To Memorize or to Retrieve: Scaling Laws for RAG-Considerate Pretraining
AI 摘要
研究预训练数据量和检索数据量之间的权衡,为RAG系统的数据分配提供指导。
主要贡献
- 提出了一个三维缩放框架,用于建模模型大小、预训练tokens和检索语料库大小对性能的影响。
- 量化了检索对模型性能的提升,并分析了其边际效用与模型规模和任务类型的关系。
- 为固定数据预算下,预训练和检索的最佳分配提供了实用建议。
方法论
通过训练不同规模的OLMo-2模型,并控制预训练数据量和检索语料库大小,评估了模型在多个基准测试上的表现。
原文摘要
Retrieval-augmented generation (RAG) improves language model (LM) performance by providing relevant context at test time for knowledge-intensive situations. However, the relationship between parametric knowledge acquired during pretraining and non-parametric knowledge accessed via retrieval remains poorly understood, especially under fixed data budgets. In this work, we systematically study the trade-off between pretraining corpus size and retrieval store size across a wide range of model and data scales.

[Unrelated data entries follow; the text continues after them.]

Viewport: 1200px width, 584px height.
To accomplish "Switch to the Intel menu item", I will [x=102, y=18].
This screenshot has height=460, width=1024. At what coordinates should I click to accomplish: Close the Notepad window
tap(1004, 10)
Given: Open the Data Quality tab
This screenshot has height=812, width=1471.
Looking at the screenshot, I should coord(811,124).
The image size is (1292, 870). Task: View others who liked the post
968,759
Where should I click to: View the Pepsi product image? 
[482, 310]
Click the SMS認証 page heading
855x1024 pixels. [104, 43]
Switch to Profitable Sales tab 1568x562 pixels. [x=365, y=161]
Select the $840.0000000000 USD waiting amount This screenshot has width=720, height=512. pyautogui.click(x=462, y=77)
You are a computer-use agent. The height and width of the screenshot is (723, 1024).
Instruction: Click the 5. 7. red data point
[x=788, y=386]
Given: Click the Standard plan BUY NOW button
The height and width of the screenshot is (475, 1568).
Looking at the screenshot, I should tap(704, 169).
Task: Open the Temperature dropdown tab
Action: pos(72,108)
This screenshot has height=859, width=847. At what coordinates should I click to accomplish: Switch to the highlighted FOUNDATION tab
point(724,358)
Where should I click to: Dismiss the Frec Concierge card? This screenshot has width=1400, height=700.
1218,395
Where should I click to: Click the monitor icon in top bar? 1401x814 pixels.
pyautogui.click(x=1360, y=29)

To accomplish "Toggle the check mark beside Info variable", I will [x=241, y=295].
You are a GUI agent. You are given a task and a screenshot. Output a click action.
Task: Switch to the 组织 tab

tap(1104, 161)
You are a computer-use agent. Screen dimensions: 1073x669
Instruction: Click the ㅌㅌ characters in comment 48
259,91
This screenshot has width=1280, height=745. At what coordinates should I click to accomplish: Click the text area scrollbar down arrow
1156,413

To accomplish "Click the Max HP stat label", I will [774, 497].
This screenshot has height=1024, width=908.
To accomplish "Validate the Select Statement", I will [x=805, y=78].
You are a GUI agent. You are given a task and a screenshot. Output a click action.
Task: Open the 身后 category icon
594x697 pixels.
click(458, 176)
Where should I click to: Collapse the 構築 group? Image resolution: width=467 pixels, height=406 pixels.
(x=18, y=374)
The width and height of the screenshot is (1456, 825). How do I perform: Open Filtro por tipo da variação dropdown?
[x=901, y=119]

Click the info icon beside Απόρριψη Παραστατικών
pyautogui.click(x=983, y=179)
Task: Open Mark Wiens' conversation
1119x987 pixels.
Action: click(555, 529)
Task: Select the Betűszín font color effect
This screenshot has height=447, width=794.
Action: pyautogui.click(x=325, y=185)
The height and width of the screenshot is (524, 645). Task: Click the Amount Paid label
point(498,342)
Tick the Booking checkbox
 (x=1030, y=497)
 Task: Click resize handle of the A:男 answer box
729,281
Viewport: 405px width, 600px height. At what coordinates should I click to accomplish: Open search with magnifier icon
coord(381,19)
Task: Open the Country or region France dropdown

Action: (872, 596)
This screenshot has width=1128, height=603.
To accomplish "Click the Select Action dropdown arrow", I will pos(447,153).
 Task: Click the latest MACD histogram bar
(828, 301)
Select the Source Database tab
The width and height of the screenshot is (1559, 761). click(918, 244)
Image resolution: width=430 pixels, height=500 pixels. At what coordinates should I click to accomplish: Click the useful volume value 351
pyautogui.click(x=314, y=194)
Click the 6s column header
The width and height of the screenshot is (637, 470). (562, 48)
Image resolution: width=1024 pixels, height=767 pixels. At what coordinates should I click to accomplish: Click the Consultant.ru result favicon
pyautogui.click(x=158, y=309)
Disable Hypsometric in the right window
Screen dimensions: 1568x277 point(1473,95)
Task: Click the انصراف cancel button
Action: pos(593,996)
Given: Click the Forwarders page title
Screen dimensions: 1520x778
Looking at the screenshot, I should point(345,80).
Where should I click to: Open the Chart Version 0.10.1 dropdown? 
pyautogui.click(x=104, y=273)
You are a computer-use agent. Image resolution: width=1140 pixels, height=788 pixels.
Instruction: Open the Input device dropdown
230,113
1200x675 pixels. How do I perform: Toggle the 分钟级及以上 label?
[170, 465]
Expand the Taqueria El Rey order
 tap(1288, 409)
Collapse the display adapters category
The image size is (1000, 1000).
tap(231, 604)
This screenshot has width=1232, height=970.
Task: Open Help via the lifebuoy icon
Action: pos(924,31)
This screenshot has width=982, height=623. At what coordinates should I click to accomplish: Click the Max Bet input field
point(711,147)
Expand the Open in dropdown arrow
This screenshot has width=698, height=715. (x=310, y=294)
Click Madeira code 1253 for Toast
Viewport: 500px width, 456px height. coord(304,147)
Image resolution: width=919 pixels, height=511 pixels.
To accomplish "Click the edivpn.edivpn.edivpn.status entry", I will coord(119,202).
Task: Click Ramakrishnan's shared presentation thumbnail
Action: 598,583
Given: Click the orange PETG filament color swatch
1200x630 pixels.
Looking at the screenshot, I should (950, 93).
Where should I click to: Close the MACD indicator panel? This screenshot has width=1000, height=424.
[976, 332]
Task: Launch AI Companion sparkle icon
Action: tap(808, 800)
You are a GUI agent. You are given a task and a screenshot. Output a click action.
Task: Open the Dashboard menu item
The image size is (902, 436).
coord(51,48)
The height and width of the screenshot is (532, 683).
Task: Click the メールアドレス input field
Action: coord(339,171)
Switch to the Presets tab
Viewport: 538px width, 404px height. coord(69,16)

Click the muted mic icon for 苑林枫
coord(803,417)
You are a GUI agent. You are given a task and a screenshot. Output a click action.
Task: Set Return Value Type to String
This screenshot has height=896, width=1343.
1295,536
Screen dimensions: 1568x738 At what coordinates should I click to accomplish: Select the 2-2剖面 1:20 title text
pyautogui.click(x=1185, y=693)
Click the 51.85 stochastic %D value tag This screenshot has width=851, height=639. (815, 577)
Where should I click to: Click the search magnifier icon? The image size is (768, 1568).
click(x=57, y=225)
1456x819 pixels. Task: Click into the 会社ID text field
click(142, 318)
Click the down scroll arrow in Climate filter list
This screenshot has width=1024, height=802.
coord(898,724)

We train OLMo-2-based LMs ranging from 30M to 3B parameters on up to 100B tokens of DCLM data, while varying both pretraining data scale (1-150x the number of parameters) and retrieval store size (1-20x), and evaluate performance across a diverse suite of benchmarks spanning reasoning, scientific QA, and open-domain QA. We find that retrieval consistently improves performance over parametric-only baselines across model scales and introduce a three-dimensional scaling framework that models performance as a function of model size, pretraining tokens, and retrieval corpus size. This scaling manifold enables us to estimate optimal allocations of a fixed data budget between pretraining and retrieval, revealing that the marginal utility of retrieval depends strongly on model scale, task type, and the degree of pretraining saturation. Our results provide a quantitative foundation for understanding when and how retrieval should complement pretraining, offering practical guidance for allocating data resources in the design of scalable language modeling systems.